As incredible as these machines can seem, organ consoles built a century ago featured sophisticated functions requested by the pioneers of symphonic organ playing. Lynnwood Farnam was organist at Emmanuel Church in Boston when Casavant’s Opus 700 was installed there in 1917. That console featured such controls as:
• Piston “throwing off” all manual 16′ stops, also Quint 51⁄3′ and Tierce 31⁄5′
• Piston “throwing off” all subcouplers
• Swell octave couplers to cut off Swell 2′ stops
• Other manual 16′ and 2′ stops not to be cut off by octave or sub couplers.
What was he thinking? That was barely the time when you could expect a new organ to include an electric blower. (After sitting in storage for more than ten years, that organ has recently been renovated by Rieger and installed in a concert hall on an island in China.)
Mr. Farnam was involved in the design of another console that I have written about before, that of the new Skinner Opus 707 built in 1928 for Grace Church, New York City. Farnam’s dear friend George Mitchell was organist there, and together they dreamed up a behemoth console that could seemingly do anything. The console controlled a double organ, Chancel and Gallery, with a total of 167 stops and 133 ranks. There was a separate crescendo for each organ. Above the Gallery Crescendo pedal there were two toe studs, marked “Regular” and “Orchestral.” The Chancel Crescendo pedal could be programmed from the console, using a wire-and-plug system located in a drawer under the bottom keyboard. A programmable crescendo in 1928! Besides the two crescendo pedals, there were five expression pedals, with a sliding control switch that allowed the organist to assign any expressive division to any pedal.

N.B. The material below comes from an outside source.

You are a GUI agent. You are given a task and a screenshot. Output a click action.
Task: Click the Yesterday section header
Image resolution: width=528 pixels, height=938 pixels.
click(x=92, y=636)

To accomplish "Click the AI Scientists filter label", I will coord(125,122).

It is amazing to think of that level of electrical control in a contraption built in 1928. It was the product of some of the world’s most creative musical minds expanding the expressive possibilities of the most complex and least personal of all musical instruments. It is as if a puppeteer added 320 symmetrical pairs of strings to the marionette, mimicking the repertory of human skeletal muscles.

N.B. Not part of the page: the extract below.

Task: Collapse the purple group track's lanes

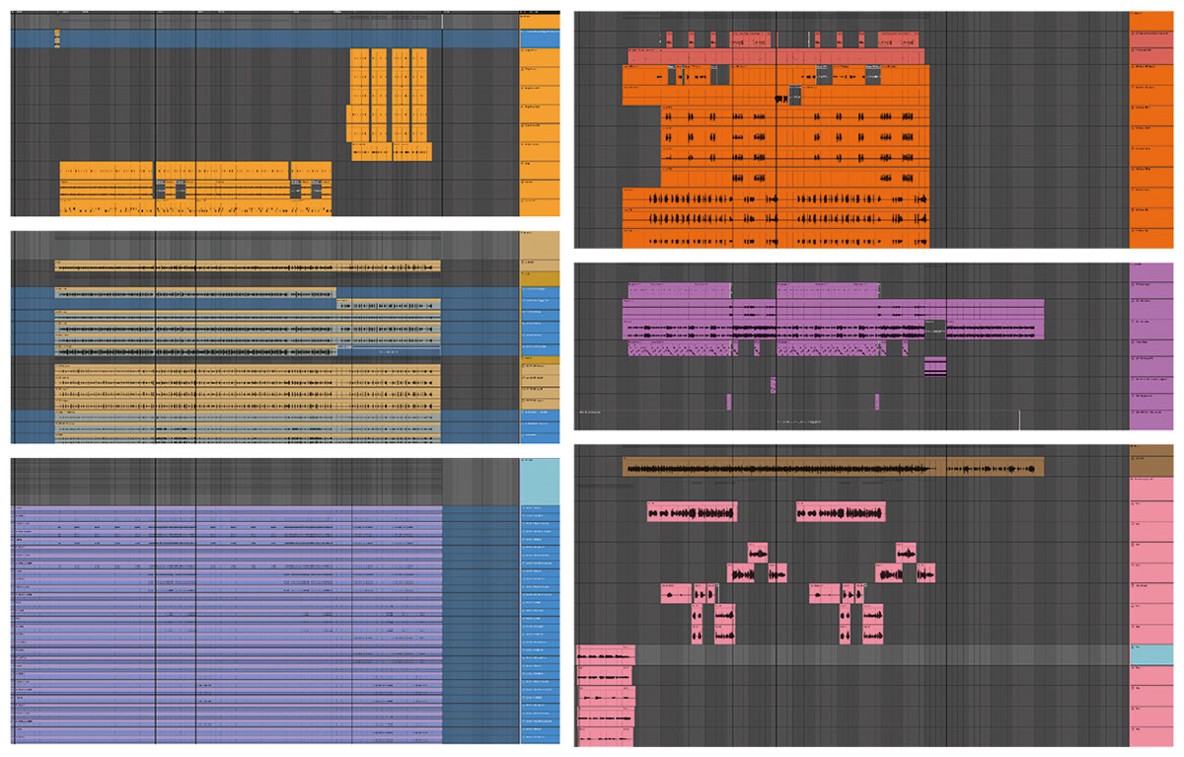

Because of that heritage of creativity, combined with the added dimensions made possible with solid-state controls, the supposed least expressive of musical instruments eclipses the expressive capabilities of the symphony orchestra. It can be softer than the softest, louder than the loudest, and with a few flicks of fingers, create dramatic crescendos between extremes.
When Wendy and I lived in Boston, we had series tickets for the Boston Symphony Orchestra, with seats near the curve just above the stage. During the first performance using the newly renovated organ, with Simon Preston playing the obligatory Organ Symphony by Saint-Saëns, we marveled at the facial expressions and communication between orchestra members as the super low notes came from the organ during the slow movement. No orchestral instrument can go as low as the organ, and it is partly because of the limitless supply of air that the organ can blow whistles that big.
Are you surprised when I suggest that the organ is the least personal of musical instruments? I don’t feel that way when I play, rather I feel at one with the instrument, excited by the range of things I can make it do, excited by the way its sound rings in a huge room, excited by the way my musical impulses can make a whole room ring. It feels very personal to me, but as an organbuilder, I cannot separate all that from the fact that the organ is a machine operated by remote control. Like a pantograph that magnifies the size of a drawing using proportional levers, so the machine that is the organ magnifies the vision of the musician. But please, take your trash with you.